▸ **ENTRIES SUPPLIED**
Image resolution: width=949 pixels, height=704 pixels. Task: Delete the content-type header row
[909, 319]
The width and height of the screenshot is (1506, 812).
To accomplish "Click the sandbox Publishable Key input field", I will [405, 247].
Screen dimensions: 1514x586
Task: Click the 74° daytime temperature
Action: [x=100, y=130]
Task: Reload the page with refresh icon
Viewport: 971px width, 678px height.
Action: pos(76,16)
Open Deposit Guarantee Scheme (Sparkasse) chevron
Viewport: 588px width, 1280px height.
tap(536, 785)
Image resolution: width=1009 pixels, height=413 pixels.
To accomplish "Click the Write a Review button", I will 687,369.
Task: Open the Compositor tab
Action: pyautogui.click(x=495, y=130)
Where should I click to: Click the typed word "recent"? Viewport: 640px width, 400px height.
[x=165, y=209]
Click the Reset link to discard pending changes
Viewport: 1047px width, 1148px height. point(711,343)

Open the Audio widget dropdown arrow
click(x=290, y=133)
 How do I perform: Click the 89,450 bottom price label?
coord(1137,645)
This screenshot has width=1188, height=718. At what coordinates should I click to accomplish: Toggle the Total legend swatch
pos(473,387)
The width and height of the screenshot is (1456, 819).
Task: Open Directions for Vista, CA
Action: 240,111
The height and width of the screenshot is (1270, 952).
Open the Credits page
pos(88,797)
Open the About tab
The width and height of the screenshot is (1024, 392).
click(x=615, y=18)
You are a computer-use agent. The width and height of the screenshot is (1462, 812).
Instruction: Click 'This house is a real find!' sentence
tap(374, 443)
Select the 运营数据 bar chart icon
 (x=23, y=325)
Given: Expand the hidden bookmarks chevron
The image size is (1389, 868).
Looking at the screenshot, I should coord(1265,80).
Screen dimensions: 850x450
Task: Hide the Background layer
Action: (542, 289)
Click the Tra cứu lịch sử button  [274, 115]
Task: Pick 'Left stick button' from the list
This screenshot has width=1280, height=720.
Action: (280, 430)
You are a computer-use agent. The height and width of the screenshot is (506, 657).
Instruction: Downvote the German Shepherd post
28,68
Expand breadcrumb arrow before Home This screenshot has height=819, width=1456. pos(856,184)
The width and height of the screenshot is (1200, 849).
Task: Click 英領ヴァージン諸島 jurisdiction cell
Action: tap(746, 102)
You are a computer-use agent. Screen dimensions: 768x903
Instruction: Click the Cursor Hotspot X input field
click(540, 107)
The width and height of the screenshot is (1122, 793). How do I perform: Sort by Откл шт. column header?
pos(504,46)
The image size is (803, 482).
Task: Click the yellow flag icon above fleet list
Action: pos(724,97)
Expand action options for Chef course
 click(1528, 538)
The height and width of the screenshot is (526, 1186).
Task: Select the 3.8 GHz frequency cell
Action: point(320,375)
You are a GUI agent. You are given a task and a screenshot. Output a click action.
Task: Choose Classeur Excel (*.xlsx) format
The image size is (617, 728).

▸ **TASK STATEMENT**
Copy all of the lines above word for word, from the first to the last.

▸ **RESPONSE FOR THIS EXERCISE**
Image resolution: width=949 pixels, height=704 pixels. Task: Delete the content-type header row
[909, 319]
The width and height of the screenshot is (1506, 812).
To accomplish "Click the sandbox Publishable Key input field", I will [405, 247].
Screen dimensions: 1514x586
Task: Click the 74° daytime temperature
Action: [x=100, y=130]
Task: Reload the page with refresh icon
Viewport: 971px width, 678px height.
Action: pos(76,16)
Open Deposit Guarantee Scheme (Sparkasse) chevron
Viewport: 588px width, 1280px height.
tap(536, 785)
Image resolution: width=1009 pixels, height=413 pixels.
To accomplish "Click the Write a Review button", I will 687,369.
Task: Open the Compositor tab
Action: pyautogui.click(x=495, y=130)
Where should I click to: Click the typed word "recent"? Viewport: 640px width, 400px height.
[x=165, y=209]
Click the Reset link to discard pending changes
Viewport: 1047px width, 1148px height. point(711,343)

Open the Audio widget dropdown arrow
click(x=290, y=133)
 How do I perform: Click the 89,450 bottom price label?
coord(1137,645)
This screenshot has width=1188, height=718. At what coordinates should I click to accomplish: Toggle the Total legend swatch
pos(473,387)
The width and height of the screenshot is (1456, 819).
Task: Open Directions for Vista, CA
Action: 240,111
The height and width of the screenshot is (1270, 952).
Open the Credits page
pos(88,797)
Open the About tab
The width and height of the screenshot is (1024, 392).
click(x=615, y=18)
You are a computer-use agent. The width and height of the screenshot is (1462, 812).
Instruction: Click 'This house is a real find!' sentence
tap(374, 443)
Select the 运营数据 bar chart icon
 (x=23, y=325)
Given: Expand the hidden bookmarks chevron
The image size is (1389, 868).
Looking at the screenshot, I should coord(1265,80).
Screen dimensions: 850x450
Task: Hide the Background layer
Action: (542, 289)
Click the Tra cứu lịch sử button  [274, 115]
Task: Pick 'Left stick button' from the list
This screenshot has width=1280, height=720.
Action: (280, 430)
You are a computer-use agent. The height and width of the screenshot is (506, 657).
Instruction: Downvote the German Shepherd post
28,68
Expand breadcrumb arrow before Home This screenshot has height=819, width=1456. pos(856,184)
The width and height of the screenshot is (1200, 849).
Task: Click 英領ヴァージン諸島 jurisdiction cell
Action: tap(746, 102)
You are a computer-use agent. Screen dimensions: 768x903
Instruction: Click the Cursor Hotspot X input field
click(540, 107)
The width and height of the screenshot is (1122, 793). How do I perform: Sort by Откл шт. column header?
pos(504,46)
The image size is (803, 482).
Task: Click the yellow flag icon above fleet list
Action: pos(724,97)
Expand action options for Chef course
 click(1528, 538)
The height and width of the screenshot is (526, 1186).
Task: Select the 3.8 GHz frequency cell
Action: point(320,375)
You are a GUI agent. You are given a task and a screenshot. Output a click action.
Task: Choose Classeur Excel (*.xlsx) format
The image size is (617, 728).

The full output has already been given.